◆ Stored data
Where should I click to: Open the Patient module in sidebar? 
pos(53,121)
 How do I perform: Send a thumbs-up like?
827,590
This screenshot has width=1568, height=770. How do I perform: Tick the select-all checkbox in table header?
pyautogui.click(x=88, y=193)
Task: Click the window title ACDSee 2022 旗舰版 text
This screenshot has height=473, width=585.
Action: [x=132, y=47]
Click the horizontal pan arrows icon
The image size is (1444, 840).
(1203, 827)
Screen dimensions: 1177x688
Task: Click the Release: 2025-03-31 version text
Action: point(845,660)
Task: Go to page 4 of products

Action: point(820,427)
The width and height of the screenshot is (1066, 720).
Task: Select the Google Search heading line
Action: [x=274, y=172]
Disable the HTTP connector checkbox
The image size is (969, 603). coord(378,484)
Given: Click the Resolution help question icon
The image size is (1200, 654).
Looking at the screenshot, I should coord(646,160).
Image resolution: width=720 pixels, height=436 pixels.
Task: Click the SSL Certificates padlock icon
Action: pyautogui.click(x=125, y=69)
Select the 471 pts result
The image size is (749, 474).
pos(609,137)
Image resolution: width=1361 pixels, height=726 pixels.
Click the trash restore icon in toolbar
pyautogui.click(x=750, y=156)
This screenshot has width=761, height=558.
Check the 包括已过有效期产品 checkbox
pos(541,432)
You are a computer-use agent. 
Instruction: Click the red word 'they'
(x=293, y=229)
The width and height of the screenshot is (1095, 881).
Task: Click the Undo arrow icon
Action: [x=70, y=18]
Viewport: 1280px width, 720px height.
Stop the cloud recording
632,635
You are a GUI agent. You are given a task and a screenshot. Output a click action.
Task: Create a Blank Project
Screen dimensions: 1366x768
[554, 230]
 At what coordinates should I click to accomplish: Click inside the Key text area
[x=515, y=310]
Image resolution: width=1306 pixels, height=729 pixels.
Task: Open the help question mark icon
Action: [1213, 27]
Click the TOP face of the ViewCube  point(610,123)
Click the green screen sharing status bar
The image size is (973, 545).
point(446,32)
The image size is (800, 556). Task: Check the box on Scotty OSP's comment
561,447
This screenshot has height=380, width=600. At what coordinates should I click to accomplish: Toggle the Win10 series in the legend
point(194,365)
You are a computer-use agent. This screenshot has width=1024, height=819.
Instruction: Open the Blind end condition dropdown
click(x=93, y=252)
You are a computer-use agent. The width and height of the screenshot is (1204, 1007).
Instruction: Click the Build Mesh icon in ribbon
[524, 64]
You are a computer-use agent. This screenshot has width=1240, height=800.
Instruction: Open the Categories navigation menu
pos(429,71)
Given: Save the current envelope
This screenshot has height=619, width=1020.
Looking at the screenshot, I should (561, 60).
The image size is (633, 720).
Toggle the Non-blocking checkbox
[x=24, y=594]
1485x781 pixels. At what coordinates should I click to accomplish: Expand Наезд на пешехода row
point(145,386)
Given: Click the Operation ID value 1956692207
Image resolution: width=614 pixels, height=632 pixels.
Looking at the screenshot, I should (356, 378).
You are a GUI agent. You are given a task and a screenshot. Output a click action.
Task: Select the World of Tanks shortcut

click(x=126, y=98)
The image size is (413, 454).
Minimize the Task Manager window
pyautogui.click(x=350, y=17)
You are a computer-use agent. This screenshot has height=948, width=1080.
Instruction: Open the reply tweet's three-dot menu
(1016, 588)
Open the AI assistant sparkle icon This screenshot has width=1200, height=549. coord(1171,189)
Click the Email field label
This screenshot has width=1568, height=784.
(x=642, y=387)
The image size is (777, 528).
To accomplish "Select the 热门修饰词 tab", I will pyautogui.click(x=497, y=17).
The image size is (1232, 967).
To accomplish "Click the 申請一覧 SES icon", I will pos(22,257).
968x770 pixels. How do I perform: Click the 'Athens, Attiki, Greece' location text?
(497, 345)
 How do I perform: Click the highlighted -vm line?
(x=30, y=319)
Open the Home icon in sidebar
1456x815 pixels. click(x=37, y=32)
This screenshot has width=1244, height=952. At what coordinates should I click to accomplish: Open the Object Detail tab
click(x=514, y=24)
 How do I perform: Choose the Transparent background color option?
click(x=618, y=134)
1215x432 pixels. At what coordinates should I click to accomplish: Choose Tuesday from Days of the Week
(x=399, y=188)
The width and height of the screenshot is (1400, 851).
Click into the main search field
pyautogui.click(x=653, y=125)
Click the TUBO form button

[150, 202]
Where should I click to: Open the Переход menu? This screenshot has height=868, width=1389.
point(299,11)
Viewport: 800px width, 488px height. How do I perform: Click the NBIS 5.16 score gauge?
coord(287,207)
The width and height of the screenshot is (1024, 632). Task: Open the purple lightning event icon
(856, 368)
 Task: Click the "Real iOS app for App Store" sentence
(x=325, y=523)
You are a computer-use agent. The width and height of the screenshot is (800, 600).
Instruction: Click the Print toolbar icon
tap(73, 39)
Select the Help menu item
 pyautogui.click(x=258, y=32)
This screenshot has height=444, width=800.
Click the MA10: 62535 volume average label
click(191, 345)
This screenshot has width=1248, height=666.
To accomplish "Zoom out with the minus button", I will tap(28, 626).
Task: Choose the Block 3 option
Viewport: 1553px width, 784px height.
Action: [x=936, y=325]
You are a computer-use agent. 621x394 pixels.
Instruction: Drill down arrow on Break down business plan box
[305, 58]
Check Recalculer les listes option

◆ Instructions for the task
Your answer must be the line containing "Task: Choose the Block 3 option" through the last line above, copied exactly, with nothing added.

◆ Task answer
Task: Choose the Block 3 option
Viewport: 1553px width, 784px height.
Action: [x=936, y=325]
You are a computer-use agent. 621x394 pixels.
Instruction: Drill down arrow on Break down business plan box
[305, 58]
Check Recalculer les listes option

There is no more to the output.